1 Is the cost of corrective surgery incurred deductible to the Company under section 8-1 of the Income Tax Assessment Act 1997 (ITAA 1997)?
1 No. This ruling applies for the following period : Year ended 30 June 20XX The scheme commenced on: 1 July 20XX
Background The Company carries on an adult-content and digital media business through subscription-based content services. The Company's income is generated from the Director's performance and physical presentation. The Company is a Personal Services Income (PSI) entity. Medical Condition The Director developed a medically diagnosed condition (the Condition) due to a previous surgery. Medical practitioners advised that the Condition: • would continue to worsen, • would not resolve without surgery, and • required corrective surgery. The Director underwent corrective surgery to address the Condition. The Company states that the Condition impaired the Director's ability to: • perform on camera, • pose, • record content, and • produce media for subscribers. The Company indicates that, without the corrective surgery, the Director's ability to continue generating PSI for the Company would have significantly declined or ceased.

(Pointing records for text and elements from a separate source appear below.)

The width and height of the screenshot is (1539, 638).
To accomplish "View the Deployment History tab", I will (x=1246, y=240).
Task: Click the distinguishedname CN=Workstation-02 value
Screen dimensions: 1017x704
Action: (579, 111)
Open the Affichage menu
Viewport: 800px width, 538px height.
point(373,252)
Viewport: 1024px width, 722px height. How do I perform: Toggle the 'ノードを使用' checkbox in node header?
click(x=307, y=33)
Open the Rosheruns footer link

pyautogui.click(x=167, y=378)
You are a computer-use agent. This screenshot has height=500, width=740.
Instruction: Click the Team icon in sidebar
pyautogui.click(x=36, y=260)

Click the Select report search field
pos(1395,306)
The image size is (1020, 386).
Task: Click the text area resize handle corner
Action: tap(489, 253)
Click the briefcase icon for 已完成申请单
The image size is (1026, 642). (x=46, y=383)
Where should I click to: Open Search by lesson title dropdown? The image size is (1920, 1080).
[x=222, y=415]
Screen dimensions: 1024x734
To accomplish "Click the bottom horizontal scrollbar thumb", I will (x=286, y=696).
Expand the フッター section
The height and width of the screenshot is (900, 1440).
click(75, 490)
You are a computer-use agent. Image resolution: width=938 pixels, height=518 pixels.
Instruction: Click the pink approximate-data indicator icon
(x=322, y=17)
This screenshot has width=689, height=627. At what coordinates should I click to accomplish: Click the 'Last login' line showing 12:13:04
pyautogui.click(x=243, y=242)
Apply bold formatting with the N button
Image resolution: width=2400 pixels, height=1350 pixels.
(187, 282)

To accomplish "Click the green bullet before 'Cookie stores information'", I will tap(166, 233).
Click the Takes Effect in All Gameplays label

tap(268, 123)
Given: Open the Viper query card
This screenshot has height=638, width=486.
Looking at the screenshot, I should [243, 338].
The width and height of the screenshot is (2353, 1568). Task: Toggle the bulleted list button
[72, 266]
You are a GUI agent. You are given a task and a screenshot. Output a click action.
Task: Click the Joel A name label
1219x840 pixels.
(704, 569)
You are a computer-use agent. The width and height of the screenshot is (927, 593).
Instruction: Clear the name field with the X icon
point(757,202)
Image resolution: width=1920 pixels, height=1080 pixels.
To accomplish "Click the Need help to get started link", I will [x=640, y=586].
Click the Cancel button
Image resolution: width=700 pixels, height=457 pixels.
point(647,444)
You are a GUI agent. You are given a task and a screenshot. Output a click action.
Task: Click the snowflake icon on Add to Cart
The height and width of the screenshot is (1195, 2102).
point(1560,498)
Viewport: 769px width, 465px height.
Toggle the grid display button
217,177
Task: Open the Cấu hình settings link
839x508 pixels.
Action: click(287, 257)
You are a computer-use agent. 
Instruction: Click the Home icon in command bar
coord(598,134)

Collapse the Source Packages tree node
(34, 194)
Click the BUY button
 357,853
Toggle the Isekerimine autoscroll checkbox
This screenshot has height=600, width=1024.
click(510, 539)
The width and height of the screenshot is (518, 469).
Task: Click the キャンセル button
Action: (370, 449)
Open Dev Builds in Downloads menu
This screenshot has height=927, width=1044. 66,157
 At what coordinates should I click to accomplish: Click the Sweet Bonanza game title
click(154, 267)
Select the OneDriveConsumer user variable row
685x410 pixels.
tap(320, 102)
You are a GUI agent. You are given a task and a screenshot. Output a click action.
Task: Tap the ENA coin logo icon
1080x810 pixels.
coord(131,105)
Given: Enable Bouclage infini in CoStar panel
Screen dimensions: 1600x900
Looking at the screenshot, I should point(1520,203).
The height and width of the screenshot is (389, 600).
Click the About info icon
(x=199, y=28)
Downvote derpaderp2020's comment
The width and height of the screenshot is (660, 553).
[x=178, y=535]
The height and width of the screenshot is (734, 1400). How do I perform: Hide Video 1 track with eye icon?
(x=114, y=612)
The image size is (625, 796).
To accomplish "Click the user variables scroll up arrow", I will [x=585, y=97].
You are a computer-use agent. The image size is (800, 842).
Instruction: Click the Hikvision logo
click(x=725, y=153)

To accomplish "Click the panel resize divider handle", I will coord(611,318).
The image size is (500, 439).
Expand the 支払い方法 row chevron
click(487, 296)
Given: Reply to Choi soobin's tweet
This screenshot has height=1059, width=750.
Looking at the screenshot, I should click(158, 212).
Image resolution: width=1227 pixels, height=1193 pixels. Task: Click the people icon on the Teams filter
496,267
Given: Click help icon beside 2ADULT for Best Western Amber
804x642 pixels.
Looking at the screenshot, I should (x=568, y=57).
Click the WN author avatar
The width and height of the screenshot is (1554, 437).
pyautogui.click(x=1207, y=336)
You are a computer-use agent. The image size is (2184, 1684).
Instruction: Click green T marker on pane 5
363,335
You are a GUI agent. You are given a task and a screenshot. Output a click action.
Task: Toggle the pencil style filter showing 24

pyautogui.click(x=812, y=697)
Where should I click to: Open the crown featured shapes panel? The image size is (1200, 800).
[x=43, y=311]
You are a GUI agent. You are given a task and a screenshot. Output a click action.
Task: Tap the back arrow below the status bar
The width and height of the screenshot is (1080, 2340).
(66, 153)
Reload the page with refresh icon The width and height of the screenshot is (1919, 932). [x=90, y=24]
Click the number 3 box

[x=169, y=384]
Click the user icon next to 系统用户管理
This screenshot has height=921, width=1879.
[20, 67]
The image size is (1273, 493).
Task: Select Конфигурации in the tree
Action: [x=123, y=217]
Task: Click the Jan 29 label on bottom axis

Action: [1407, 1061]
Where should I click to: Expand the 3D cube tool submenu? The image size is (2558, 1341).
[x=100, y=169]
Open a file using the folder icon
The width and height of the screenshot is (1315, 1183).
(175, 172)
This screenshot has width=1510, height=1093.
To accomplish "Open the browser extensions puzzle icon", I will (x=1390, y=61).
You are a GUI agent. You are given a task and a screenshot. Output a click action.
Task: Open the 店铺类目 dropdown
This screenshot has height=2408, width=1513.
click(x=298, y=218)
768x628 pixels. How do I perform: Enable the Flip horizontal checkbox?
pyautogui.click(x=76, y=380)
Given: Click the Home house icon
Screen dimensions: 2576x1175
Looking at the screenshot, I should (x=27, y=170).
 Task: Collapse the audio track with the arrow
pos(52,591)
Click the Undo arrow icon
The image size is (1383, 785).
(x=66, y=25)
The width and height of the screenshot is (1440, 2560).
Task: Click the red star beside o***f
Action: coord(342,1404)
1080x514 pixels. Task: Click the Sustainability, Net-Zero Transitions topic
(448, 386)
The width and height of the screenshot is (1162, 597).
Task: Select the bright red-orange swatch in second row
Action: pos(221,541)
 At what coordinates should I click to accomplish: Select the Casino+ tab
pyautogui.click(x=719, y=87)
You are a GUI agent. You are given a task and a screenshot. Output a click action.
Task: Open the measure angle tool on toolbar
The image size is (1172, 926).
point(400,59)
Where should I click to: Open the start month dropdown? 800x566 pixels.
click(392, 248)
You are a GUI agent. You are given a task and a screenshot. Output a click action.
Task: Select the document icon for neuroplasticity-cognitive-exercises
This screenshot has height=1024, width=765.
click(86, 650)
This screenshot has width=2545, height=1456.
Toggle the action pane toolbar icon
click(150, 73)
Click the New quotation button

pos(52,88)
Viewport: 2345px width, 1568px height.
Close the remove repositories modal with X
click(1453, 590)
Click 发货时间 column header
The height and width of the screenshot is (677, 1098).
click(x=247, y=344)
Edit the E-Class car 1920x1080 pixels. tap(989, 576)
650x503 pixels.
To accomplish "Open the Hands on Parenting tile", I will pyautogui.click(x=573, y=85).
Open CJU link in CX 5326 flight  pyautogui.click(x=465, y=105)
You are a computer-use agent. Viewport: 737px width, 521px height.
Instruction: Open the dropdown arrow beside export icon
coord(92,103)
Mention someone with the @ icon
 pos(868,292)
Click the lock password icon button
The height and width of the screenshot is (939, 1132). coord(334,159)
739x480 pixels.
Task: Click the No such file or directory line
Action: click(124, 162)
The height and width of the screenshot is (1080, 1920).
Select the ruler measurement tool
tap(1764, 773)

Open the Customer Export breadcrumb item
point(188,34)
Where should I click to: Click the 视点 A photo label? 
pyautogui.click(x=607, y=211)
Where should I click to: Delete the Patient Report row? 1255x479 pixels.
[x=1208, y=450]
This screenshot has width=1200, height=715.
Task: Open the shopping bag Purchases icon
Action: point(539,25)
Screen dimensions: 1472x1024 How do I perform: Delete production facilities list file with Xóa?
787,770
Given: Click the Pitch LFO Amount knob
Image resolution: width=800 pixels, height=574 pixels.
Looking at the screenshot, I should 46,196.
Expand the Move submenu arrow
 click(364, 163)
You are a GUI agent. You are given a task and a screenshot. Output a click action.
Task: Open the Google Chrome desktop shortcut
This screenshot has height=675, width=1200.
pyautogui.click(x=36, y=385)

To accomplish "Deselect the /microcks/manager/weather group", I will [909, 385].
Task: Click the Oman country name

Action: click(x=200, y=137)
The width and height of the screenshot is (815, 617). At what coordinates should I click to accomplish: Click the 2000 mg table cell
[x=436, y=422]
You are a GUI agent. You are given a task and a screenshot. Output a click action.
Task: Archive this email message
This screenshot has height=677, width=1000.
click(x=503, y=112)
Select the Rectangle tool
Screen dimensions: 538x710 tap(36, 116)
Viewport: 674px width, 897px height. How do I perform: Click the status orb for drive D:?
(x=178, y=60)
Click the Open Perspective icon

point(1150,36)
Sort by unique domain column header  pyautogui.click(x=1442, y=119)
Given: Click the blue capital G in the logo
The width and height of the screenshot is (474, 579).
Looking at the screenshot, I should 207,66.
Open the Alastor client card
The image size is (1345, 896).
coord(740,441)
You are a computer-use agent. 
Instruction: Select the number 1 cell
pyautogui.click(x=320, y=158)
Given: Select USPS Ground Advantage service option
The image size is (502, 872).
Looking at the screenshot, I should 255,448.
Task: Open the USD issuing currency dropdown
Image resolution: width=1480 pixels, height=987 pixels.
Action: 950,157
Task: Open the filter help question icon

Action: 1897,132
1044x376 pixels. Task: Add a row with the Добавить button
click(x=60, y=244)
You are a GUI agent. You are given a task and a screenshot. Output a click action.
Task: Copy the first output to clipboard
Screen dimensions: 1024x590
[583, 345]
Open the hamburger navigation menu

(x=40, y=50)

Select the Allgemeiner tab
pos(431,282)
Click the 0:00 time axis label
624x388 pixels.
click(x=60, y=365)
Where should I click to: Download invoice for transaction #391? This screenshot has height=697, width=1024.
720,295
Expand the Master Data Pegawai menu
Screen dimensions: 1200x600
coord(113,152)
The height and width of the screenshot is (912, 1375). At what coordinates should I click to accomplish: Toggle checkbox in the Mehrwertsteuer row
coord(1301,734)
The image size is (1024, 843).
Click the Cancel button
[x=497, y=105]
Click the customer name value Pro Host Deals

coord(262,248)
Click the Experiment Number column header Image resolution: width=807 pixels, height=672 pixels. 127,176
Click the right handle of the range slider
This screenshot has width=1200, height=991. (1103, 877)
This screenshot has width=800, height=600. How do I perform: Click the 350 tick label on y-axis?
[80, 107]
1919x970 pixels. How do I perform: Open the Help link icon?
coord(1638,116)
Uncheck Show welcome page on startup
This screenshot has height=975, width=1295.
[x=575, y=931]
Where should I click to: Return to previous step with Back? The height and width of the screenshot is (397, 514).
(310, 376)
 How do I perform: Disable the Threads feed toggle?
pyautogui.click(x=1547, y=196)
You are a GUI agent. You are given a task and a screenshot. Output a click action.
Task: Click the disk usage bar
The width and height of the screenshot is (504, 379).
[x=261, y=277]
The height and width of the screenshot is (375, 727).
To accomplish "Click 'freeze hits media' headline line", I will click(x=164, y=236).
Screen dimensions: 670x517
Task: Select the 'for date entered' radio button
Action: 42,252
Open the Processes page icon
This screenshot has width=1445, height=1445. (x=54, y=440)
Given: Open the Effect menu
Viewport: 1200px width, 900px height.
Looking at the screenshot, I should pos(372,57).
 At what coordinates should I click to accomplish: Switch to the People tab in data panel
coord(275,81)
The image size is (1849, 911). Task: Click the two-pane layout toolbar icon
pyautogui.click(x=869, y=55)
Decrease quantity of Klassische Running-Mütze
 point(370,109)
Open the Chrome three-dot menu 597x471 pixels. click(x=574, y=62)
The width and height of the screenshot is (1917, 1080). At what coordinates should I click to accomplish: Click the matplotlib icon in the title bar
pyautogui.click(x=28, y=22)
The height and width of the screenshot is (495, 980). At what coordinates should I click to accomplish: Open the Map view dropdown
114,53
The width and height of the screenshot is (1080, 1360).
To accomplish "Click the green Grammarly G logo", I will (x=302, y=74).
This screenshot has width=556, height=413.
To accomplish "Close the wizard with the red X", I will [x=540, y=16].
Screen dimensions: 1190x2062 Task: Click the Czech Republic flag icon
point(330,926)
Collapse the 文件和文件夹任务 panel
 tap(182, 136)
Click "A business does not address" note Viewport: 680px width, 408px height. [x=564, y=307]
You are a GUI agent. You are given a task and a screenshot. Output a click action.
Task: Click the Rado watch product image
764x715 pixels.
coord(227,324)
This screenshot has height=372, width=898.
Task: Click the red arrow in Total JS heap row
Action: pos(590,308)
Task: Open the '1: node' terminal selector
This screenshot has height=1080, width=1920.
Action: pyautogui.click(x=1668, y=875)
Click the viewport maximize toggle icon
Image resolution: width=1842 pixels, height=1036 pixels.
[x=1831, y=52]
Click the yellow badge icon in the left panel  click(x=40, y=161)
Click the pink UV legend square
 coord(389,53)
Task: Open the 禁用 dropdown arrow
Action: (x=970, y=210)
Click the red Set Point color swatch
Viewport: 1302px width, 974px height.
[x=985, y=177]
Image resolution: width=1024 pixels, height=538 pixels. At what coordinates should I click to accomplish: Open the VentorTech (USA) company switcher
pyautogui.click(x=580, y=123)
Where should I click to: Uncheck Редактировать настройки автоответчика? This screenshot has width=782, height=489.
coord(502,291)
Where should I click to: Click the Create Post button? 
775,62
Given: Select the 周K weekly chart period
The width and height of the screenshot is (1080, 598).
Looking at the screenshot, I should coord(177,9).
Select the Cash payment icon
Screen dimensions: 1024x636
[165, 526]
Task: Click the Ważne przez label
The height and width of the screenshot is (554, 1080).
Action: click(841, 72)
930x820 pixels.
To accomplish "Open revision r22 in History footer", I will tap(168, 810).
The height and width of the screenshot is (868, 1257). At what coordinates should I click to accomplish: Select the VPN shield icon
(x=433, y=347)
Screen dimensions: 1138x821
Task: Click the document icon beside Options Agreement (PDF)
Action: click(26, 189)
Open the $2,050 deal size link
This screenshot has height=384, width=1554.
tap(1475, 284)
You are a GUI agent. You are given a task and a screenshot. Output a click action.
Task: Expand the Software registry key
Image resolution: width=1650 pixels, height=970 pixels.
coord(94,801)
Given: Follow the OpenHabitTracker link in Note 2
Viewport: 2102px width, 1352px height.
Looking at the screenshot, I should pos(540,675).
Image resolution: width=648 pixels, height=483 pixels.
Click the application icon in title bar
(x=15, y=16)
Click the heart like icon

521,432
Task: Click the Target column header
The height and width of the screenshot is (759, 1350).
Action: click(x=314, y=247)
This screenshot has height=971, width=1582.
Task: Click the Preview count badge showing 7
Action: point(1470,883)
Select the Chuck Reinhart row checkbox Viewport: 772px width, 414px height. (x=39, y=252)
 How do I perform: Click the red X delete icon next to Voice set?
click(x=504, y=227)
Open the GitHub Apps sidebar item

Income Tax Assessment Act 1997 section 8-1
Summary The corrective surgery is private in nature and lacks the necessary nexus with the Company's income producing activities. In addition, the Company did not incur the outgoing, and medical procedures of this kind are inherently private. Accordingly, the expenditure is not deductible under section 8-1 of the Income Tax Assessment Act 1997 (ITAA 1997). Detailed reasoning Section 8-1 of the Income Tax Assessment Act 1997 (ITAA 1997) allows a deduction for losses or outgoings to the extent that they are incurred in gaining or producing assessable income, or necessarily incurred in carrying on a business for the purpose of gaining or producing assessable income. However, an outgoing is not deductible where it is private, domestic or capital in nature. A requirement for deductibility is the existence of a sufficient nexus between the outgoing and the activities by which assessable income is produced. In Ronpibon Tin NL v Commissioner of Taxation (Cth) (1949) HCA 15 ( Ronpibon
), the High Court explained that an outgoing must be incidental and relevant to the income producing activities. The connection must be real and direct, not merely one that enables the taxpayer to be in a position to derive income. Medical and health related expenditure lacks this necessary nexus because its essential character is to maintain or restore the taxpayer's physical condition. While such expenditure may allow the taxpayer to be capable of performing work, it does not relate to the conduct of the income earning operations themselves. Taxation Ruling IT 2217 Income tax deductions: medical appliances (IT 2217) confirms that expenditure on medical and surgical appliances remains private in nature, even where the appliance assists a taxpayer to perform work duties. The character of the expense remains personal. This principle has consistently been reinforced by Taxation Boards of Review (the Board) decisions. In Case P31 82 ATC 141 (Case P31); Case 96 25 CTBR (NS) 715 (Case 96)
, a quadriplegic law lecturer used a motorised wheelchair 75% of the time for work. The Board held that the expenditure was not deductible. Although, the wheelchair enabled the taxpayer to function at work, it did not have the necessary nexus with the income producing activities themselves. Its purpose was to address a personal disability, not to contribute to the process by which assessable income was generated. Similarly, in Case Ql7 83 ATC 62 (Case Q17); Case 82 26 CTBR(NS) 556 (Case 82) , a farmer's hearing aid was held not to be deductible. Even though the farmer considered the hearing aid essential for safely managing livestock, the Board found that the expenditure was directed toward overcoming a personal physical condition and therefore lacked the required nexus with earning assessable income. The purpose of the expenditure was to allow the taxpayer to function, not to produce income. These examples demonstrate that an outgoing does not meet the nexus requirement merely because the taxpayer cannot work without incurring it. An expense that remedies or manages a personal medical condition is private in nature, even if the taxpayer's ability to work is improved as a result.
Taxation Ruling TR 2020/1 Income tax: employees: deductions for work expenses under section 8-1 of the Income Tax Assessment Act 1997 (TR 2020/1) provides that a taxpayer cannot deduct expenses that they did not personally incur, including employer-paid or reimbursed expenses. Application to your circumstances The cost of corrective surgery does not have the required nexus with the Company's income producing activities. The expenditure is directed towards addressing a personal physical condition rather than the operations by which the Company derives income. Even if the Condition affects the individual's capacity to work, the essential character of the expenditure remains private because it relates to the individual's health, not to the conduct of the Company's business. The Company cannot deduct the amount as it did not incur the outgoing. Accordingly, the corrective surgery is not deductible under section 8-1 of the ITAA 1997.